Toute la question est : comment rendre asynchrone – sur le web – la démarche de médiation, qui est synchrone au sein du muséum ? La réponse à cette antinomie réside notamment dans les outils sociaux avec lesquels nous pouvons donner au même contenu des rythmes différents. Je m’explique : Twitter, par exemple, c’est un flux quotidien, voire instantanné, mais je peux ensuite compiler les meilleurs tweets sur mon blog. Autre exemple, s’agissant d’une conférence : ma collègue Elodie Guitraud, documentaliste, veille en amont sur le thème de la conférence puis diffuse les résultats de cette veille permettant ainsi de stimuler l’intérêt autour du sujet. On peut également imaginer, en aval de la manifestation, de faire un retour sur les échanges sur place. Il me semble important que les contenus suivent un cheminement, prennent place dans un circuit de diffusion et d’échanges.

Quels sont les outils que vous utilisez?

Nous utilisons un compte Twitter, très bien suivi, en partie, je pense, grâce aux contenus scientifiques, aux images, aux anecdotes que nous y publions et aux échanges avec la communauté scientifique. Ma collègue Maud Dahlem, médiatrice scientifique, admnistre plusieurs groupes sur Flickr [plate-forme d’échange de photos] où nos membres peuvent partager leurs photos souvenir du Muséum ou bien leurs photos d’observateurs curieux de la nature . Nous y organisons également des concours photo. Il y a aussi un compte Facebook : c’est sans doute le réseau social que nous utilisons le moins, en tout cas de façon la moins innovante en terme de contenu, relativement institutionnel. Le tout est agrégé dans un univers Netvibes. Il est d’ailleurs intéressant de remarquer que les populations sont différentes selon les plates-formes sociales. Beaucoup d’autres musées et de bibliothèques nous suivent sur Netvibes, qui attire aussi un public d’enseignants ; sur Twitter, nous trouvons davantage de journalistes...

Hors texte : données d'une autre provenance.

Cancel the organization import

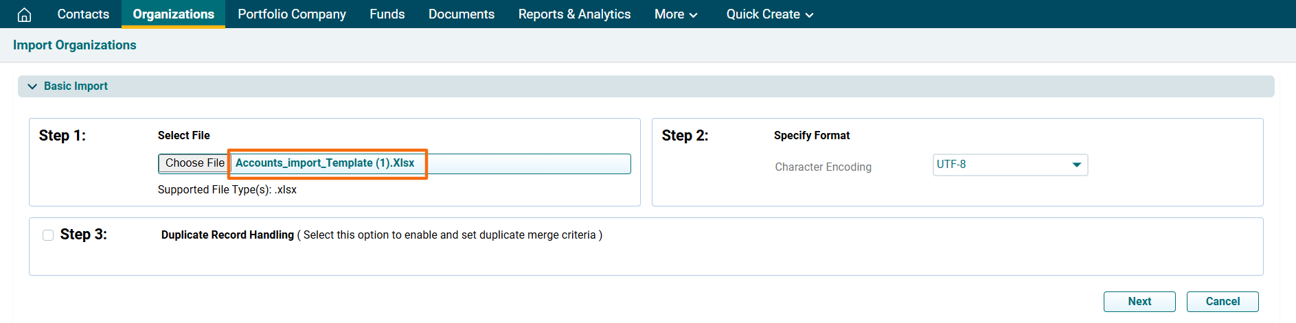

Parlez-nous un peu plus de la dimension community manager, de l'animation de communauté.

Le web 2.0 ne se résume pas à la difusion de contenu sur les réseaux sociaux, la facette animation de communuaté est fondamentale. En effet, selon moi, le site web d’un musée doit offrir des informations et communication clas - siques (horaires, actualités...), du web documentaire (catalogues en ligne, ce qui n’est pas notre fort), des services (billeterie, boutique... ) et, enfin, de l’animation de communauté. Contrairement à ce qu’on peut rencontrer dans le monde de l’entreprise, la communauté autour d’un musée est unie par un intérêt intellectuel et culturel commun. Nous devons donc être à l’écoute et, en cela, ma formation initiale en ethnologie m’y aide sans doute en privilégiant l’immersion culturelle, l’écoute, l’apprentissage des langues et des usages, avant de prendre la parole. Ce sont parfois des différences très subtiles, mais le ton employé, la façon d’interpeller, le vocabulaire... varient en fonction des plates-formes et il faut y être sensible si on veut avoir une chance d’être entendu.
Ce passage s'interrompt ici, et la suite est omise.